Getting to Garamba National Park in the far northeast of the DRC requires the kind of commitment that filters out the casual and leaves only the serious. The nearest town of any size is Dungu, reached by charter flight from Kisangani or, if schedules align, directly from Kinshasa — a process involving several days of logistics, a wait that may or may not resolve into an actual departure, and a final leg in a small aircraft over forest and savanna that seems to go on without limit or logic. When you arrive, you understand immediately that this is the correct preparation.

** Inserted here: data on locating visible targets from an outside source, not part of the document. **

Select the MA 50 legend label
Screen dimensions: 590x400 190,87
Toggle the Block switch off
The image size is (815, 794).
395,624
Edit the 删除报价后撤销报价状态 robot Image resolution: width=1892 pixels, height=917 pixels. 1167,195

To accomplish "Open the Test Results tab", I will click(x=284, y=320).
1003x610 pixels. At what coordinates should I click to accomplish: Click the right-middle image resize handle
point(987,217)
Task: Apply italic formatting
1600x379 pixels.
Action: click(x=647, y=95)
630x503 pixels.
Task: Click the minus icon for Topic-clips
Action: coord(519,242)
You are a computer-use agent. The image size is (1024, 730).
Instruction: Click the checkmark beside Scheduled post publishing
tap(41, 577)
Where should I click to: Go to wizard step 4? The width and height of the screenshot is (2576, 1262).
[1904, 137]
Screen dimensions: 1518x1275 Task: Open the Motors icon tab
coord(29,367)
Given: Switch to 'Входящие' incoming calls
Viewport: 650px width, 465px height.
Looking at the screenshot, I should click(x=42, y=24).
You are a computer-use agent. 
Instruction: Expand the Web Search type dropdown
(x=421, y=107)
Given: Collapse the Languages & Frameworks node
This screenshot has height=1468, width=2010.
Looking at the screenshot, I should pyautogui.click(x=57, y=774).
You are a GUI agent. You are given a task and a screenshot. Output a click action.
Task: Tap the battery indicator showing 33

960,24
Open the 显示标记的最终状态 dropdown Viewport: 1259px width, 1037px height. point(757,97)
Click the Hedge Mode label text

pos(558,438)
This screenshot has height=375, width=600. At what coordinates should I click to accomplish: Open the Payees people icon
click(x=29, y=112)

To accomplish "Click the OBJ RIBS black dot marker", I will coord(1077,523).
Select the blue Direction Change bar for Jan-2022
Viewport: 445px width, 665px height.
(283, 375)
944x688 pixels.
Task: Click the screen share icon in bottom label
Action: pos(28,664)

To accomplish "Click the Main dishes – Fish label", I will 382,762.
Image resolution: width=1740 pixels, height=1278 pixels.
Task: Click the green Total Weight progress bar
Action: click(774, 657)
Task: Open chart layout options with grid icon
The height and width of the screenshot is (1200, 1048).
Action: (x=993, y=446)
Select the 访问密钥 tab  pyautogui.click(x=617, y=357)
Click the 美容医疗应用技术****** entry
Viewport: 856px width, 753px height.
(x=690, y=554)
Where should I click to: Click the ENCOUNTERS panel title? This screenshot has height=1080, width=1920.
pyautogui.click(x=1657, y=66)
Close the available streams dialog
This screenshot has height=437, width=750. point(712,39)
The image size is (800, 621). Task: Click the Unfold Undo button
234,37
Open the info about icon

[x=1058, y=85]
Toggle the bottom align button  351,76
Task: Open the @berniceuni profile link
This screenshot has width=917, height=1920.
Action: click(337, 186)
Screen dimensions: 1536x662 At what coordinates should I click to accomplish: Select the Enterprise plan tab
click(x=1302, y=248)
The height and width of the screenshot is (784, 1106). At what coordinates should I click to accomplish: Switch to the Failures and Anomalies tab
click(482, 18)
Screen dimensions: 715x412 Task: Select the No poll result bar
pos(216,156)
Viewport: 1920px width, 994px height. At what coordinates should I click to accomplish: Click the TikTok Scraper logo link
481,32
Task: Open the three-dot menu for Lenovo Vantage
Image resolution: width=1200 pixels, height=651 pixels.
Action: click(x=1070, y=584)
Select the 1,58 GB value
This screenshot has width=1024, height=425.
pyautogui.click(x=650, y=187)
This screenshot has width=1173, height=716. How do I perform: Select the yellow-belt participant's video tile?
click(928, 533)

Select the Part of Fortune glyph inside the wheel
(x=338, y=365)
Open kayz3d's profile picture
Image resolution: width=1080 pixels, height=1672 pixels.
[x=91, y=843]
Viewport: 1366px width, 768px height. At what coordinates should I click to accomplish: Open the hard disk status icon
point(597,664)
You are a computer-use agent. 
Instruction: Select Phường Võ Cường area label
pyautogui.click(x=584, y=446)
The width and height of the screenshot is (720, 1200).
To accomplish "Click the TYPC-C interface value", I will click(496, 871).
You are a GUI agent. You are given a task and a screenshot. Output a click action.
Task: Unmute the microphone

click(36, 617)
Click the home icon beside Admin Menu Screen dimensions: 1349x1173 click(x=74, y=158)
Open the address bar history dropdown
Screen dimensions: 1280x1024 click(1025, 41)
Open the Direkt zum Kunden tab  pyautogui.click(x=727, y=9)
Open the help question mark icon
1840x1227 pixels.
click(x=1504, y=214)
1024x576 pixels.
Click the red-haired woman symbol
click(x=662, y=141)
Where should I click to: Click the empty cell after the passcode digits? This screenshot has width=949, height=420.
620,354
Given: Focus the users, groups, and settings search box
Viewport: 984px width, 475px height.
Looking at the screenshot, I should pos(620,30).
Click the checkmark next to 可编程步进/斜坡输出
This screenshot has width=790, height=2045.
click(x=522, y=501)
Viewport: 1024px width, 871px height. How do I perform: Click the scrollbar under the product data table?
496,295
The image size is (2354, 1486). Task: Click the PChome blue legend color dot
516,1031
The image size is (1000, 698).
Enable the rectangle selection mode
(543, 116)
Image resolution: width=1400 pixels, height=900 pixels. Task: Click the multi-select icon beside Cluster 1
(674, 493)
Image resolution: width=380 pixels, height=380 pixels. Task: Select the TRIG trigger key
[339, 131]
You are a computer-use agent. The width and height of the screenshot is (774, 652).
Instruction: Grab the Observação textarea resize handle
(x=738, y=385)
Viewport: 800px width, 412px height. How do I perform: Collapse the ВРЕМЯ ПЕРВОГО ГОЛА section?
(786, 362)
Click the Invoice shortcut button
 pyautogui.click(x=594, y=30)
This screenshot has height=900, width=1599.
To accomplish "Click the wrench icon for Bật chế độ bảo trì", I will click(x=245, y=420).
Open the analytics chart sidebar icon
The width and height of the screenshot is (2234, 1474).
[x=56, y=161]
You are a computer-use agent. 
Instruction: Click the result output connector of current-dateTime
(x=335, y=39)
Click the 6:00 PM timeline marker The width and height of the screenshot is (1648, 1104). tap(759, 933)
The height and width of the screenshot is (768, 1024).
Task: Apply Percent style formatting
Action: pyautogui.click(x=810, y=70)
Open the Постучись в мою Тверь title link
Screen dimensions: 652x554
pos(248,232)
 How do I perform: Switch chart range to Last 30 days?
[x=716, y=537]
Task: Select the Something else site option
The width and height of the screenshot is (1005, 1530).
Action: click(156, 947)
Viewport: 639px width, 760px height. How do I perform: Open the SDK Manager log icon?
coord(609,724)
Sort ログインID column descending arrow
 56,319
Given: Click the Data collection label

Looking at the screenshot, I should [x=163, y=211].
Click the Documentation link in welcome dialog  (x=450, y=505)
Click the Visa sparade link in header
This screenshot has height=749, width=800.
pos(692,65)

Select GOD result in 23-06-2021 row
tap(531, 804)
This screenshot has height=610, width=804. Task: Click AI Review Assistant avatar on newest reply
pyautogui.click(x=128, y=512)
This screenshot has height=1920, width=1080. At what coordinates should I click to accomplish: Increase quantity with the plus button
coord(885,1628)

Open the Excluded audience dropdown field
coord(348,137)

When the plane banked over Garamba itself, the landscape changed abruptly: the forest gave way to open golden grassland, elephant grass three metres high in places, punctuated by gallery forest along the river courses — the Garamba, the Dungu — and scattered acacia trees casting the kind of late-afternoon shadows you see in photographs and assume have been filtered. The park is nearly 5,000 square kilometres, a UNESCO World Heritage Site, one of the oldest national parks in Africa (founded 1938), and a place where a certain quality of wildness still exists in a form that has become genuinely unusual on the continent.

I went out at dawn the next morning with a ranger named Emmanuel, on foot, into the long grass. He moved quietly and oriented himself by landmarks I couldn’t read — a particular tree profile against the sky, the angle of light on a ridge. After about forty minutes he held up a hand. Ahead, perhaps two hundred metres through the grass, a group of fifteen or twenty bush elephants was moving parallel to us. Garamba’s elephants carry long tusks — the forest elephants of the south do not — and they have been heavily poached over the past decades, their numbers reduced from tens of thousands to hundreds. The park’s rangers have paid for this fight with their lives; the poaching networks connect to ivory trade routes that reach across continents. To see the remaining elephants moving through the grass at dawn, unhurried, is to understand simultaneously why people risk everything to protect them and why they still need protecting.
The Congo giraffe was the other creature I hadn’t expected to feel so strongly about. Garamba holds one of the last populations of the Kordofan giraffe — sometimes called the Congo giraffe — found nowhere else in the DRC. I saw a tower of five from the vehicle on our afternoon drive, their long necks coming up above the gallery forest along the Garamba River, and the sight had that quality of appearing unreal precisely because it was so exactly itself. Giraffes do not look like something evolution arrived at through normal channels.

The rangers here work in conditions of genuine danger — the park sits near the South Sudan border, an area where conflict has spilled across repeatedly. Their commitment is not abstract. Emmanuel told me, quietly, as we walked back at noon, that three of his colleagues had been killed in the past year. He said it the way people say things that are simply facts, which somehow made it harder to hear than if he’d said it dramatically.
When to go: November through May is the green season, with tall grass making wildlife observation more difficult. The dry season (June through October) is optimal — grass burns back or dries low, animals concentrate around water sources, and game viewing is significantly better. Access requires a charter flight, serious advance planning, and coordination with park authorities or a specialist operator; infrastructure is minimal and the security situation requires careful assessment before travel.